| What is asked |
Recast the records from the start through the line holding "will (x=188, y=1151).", inclusive, as a two-column CSV with the columns text and answer. Give one row per record and put each value in a single quoted field, with line breaks replaced by spaces.

| Task material |
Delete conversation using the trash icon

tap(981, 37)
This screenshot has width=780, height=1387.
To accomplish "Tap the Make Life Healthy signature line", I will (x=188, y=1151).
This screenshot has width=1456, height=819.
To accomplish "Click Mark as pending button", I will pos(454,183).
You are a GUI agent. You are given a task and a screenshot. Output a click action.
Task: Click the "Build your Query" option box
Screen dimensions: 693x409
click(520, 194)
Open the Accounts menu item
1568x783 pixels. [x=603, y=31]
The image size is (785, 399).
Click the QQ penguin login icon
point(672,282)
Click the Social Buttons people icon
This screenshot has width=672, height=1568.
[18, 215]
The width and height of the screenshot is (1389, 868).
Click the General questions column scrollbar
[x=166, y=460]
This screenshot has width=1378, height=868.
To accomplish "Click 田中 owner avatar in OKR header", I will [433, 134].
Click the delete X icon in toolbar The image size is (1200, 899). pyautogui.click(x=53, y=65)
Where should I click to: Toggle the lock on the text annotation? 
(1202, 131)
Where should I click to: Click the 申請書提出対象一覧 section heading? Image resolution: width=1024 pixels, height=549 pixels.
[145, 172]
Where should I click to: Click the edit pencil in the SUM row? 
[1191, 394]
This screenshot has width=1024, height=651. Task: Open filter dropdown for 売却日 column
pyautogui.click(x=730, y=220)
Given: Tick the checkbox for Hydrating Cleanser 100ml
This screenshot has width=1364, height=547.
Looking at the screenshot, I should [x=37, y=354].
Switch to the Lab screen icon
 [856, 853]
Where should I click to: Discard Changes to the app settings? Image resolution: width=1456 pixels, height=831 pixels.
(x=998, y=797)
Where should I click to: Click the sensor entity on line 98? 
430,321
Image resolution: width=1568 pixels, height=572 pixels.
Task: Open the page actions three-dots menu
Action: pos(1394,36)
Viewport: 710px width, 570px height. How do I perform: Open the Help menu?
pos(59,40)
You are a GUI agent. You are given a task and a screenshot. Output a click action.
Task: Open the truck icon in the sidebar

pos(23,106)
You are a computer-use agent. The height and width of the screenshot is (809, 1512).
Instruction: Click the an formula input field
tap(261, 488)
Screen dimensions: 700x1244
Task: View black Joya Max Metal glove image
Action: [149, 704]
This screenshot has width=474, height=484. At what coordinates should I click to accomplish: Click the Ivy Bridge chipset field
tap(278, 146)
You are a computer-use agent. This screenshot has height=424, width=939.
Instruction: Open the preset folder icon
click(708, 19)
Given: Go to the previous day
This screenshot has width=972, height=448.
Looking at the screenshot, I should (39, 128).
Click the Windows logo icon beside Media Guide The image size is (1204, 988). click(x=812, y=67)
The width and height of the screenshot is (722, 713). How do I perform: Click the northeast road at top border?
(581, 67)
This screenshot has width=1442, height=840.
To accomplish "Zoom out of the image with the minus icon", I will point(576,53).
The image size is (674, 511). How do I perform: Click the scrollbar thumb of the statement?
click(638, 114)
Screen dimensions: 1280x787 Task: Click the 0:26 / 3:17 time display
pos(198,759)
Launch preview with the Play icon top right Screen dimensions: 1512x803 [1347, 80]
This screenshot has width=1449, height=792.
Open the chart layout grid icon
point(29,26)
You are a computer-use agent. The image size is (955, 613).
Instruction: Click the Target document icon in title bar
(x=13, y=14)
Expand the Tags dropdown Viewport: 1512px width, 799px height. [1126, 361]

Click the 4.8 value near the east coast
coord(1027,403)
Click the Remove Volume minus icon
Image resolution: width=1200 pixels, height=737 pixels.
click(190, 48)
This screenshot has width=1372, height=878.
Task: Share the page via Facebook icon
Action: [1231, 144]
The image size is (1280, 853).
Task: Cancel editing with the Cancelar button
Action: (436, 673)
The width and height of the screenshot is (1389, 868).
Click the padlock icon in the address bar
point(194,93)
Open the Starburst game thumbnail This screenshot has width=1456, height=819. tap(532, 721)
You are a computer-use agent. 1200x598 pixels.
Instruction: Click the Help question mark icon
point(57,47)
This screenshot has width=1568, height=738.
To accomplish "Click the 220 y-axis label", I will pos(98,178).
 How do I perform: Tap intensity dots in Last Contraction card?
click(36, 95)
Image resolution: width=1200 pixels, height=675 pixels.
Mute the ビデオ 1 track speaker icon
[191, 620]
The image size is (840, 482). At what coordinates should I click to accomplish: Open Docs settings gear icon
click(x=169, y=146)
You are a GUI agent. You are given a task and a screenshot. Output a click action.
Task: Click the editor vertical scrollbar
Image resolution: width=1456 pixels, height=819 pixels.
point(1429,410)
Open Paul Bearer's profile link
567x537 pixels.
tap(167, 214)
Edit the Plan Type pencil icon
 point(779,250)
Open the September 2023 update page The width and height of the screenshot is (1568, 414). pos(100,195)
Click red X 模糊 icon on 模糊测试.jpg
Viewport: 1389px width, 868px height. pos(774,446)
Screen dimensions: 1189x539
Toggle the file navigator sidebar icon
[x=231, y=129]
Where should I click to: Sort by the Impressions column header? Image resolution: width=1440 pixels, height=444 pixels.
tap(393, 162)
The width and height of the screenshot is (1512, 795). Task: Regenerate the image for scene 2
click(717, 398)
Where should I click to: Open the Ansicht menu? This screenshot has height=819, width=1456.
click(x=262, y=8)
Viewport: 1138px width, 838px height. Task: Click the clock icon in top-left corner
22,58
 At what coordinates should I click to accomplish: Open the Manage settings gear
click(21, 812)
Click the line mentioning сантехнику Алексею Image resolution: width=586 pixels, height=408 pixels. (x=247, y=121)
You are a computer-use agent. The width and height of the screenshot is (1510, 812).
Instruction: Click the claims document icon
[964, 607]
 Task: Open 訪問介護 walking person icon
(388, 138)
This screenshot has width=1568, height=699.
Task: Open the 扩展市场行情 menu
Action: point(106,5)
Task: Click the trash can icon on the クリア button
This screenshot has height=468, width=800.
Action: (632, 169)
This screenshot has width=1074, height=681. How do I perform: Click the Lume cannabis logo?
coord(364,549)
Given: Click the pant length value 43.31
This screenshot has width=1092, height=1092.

| Full response |
text,answer
"Delete conversation using the trash icon","tap(981, 37)"
"This screenshot has width=780, height=1387. To accomplish ""Tap the Make Life Healthy signature line"",","I will (x=188, y=1151)."